## START QUOTED PASSAGE
Harmonised Software EASA AMC and FAA AC 20-115D have been published!
Two almost simultaneous headlines, one positive and the other distressing, raise the question: did they talk together? There are few issues as complex as cybersecurity and both articles involve an area of expertise hard for mere mortals to fathom, much less comment on intelligently. However, it may be worthwhile to ask whether the FAA/EASA experts were aware of/talked to/incorporated the findings of the DHS & FBI?
EASA published its new AMC 20-115D “AIRBORNE SOFTWARE DEVELOPMENT ASSURANCE USING EUROCAE ED-12 AND RTCA DO-178” and FAA issued AC 20-115D which is technically identical. These documents jointly provide state-of-the-art means for showing compliance with the applicable airworthiness regulations for certification (TC, STC, TSO) of the software associated with aircraft systems and equipment. These advisory documents are the results of two years of work in coordination between and among EASA, FAA, and US & European industry associations. It paves the way towards more harmonization and mutual recognition of each other’s activities in the domain of Software aspects of certification.
## END QUOTED PASSAGE
## START DATA
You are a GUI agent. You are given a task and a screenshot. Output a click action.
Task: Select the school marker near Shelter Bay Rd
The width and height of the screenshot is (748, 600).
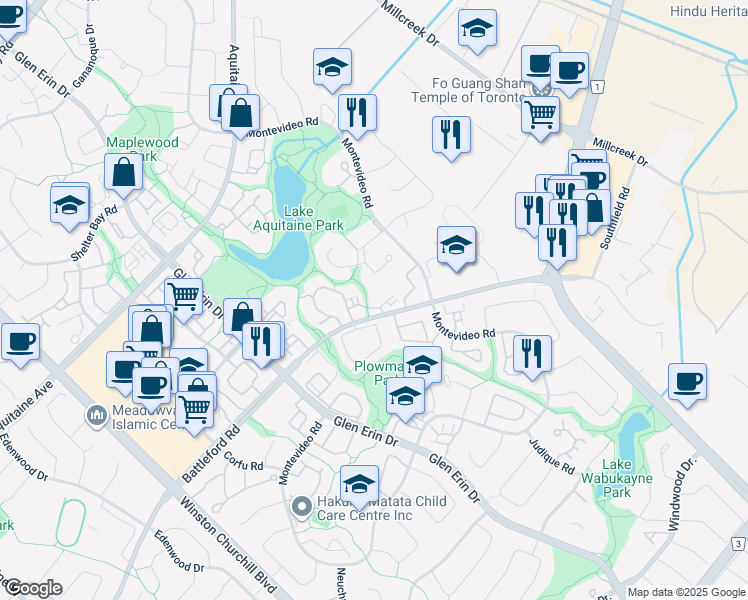[x=70, y=206]
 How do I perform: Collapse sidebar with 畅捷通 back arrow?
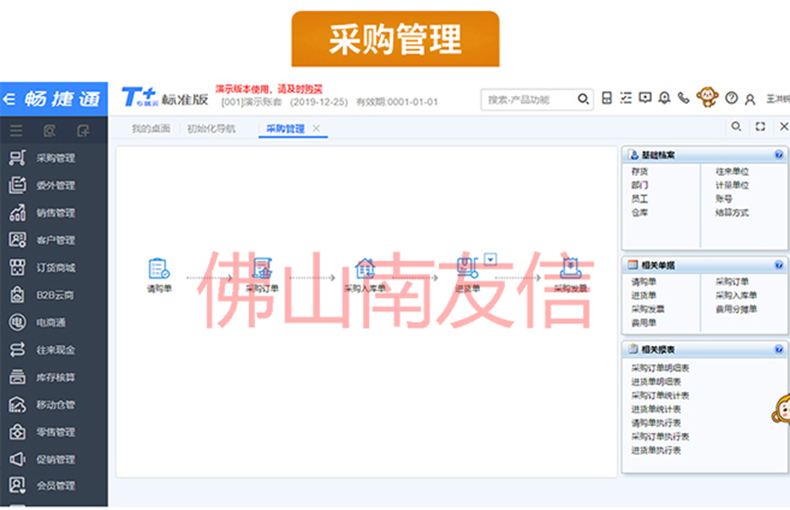click(x=9, y=98)
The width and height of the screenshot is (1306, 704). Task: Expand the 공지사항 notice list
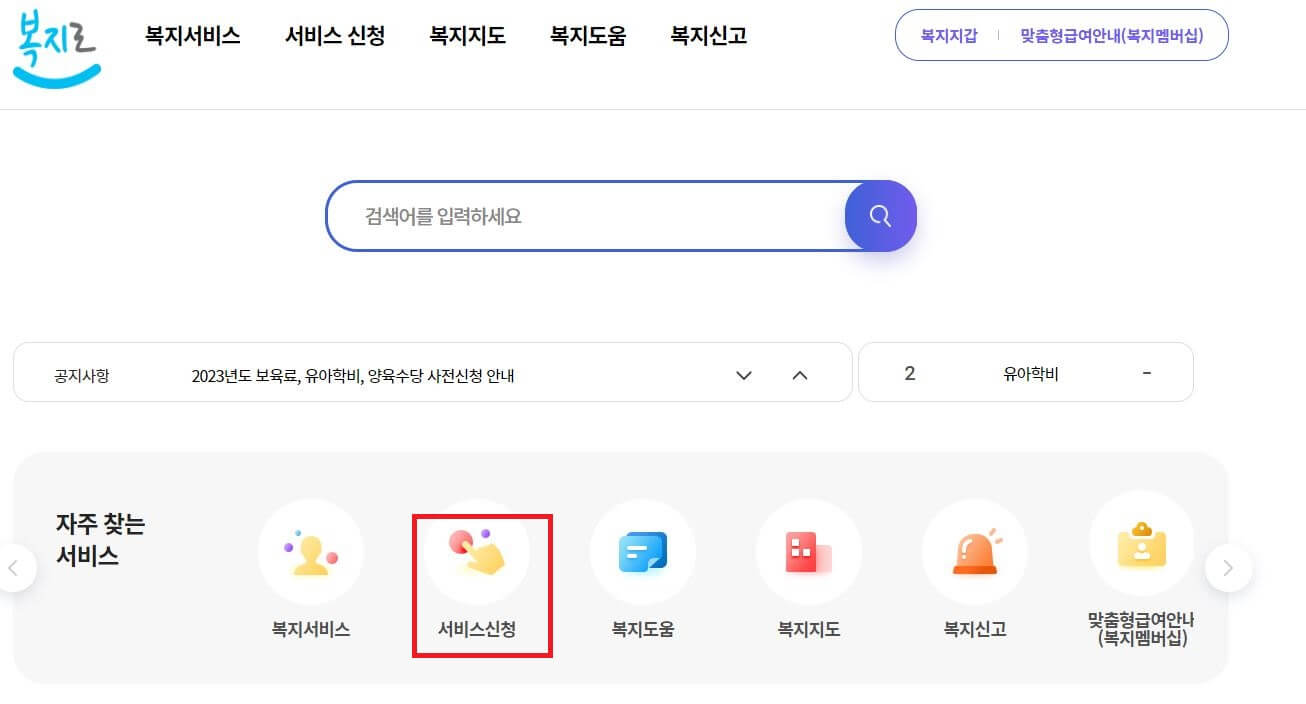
## END DATA
> WORK TO BE COMPLETED
Please carry on the article about the harmonized EASA and FAA airborne software guidance from the point where it stops. The entries were taken from a different source than the article.

> ANSWER TO THE PROBLEM
Usually these policy development discussions focus on the integration of new software with existing computers, communication systems and avionics. Appropriately, the EASA press release does not mention whether these standards incorporate hardening of the software from hacking.
About the same date, the US FBI and DHS issued a warning that aviation, and critical industries, are at high-risk of computer hacking. The urgency of this report is magnified by the fact that only months there was a successful cyber-attack back of an airline system.
According to sources, the primary hacker is known as APT33, an acronym for “advanced persistent threat,” and it has targeted several aviation companies in the U.S. and abroad within the last few years in an effort to conduct cyber espionage operations at the behest of the Iranian government. “APT33’s targeting of organizations involved in aerospace and energy most closely aligns with nation-state interests, implying that the threat actor is most likely government sponsored,” the report said. “This coupled with the timing of operations — which coincides with Iranian working hours — and the use of multiple Iranian hacker tools and name servers bolsters our assessment that APT33 may have operated on behalf of the Iranian government.”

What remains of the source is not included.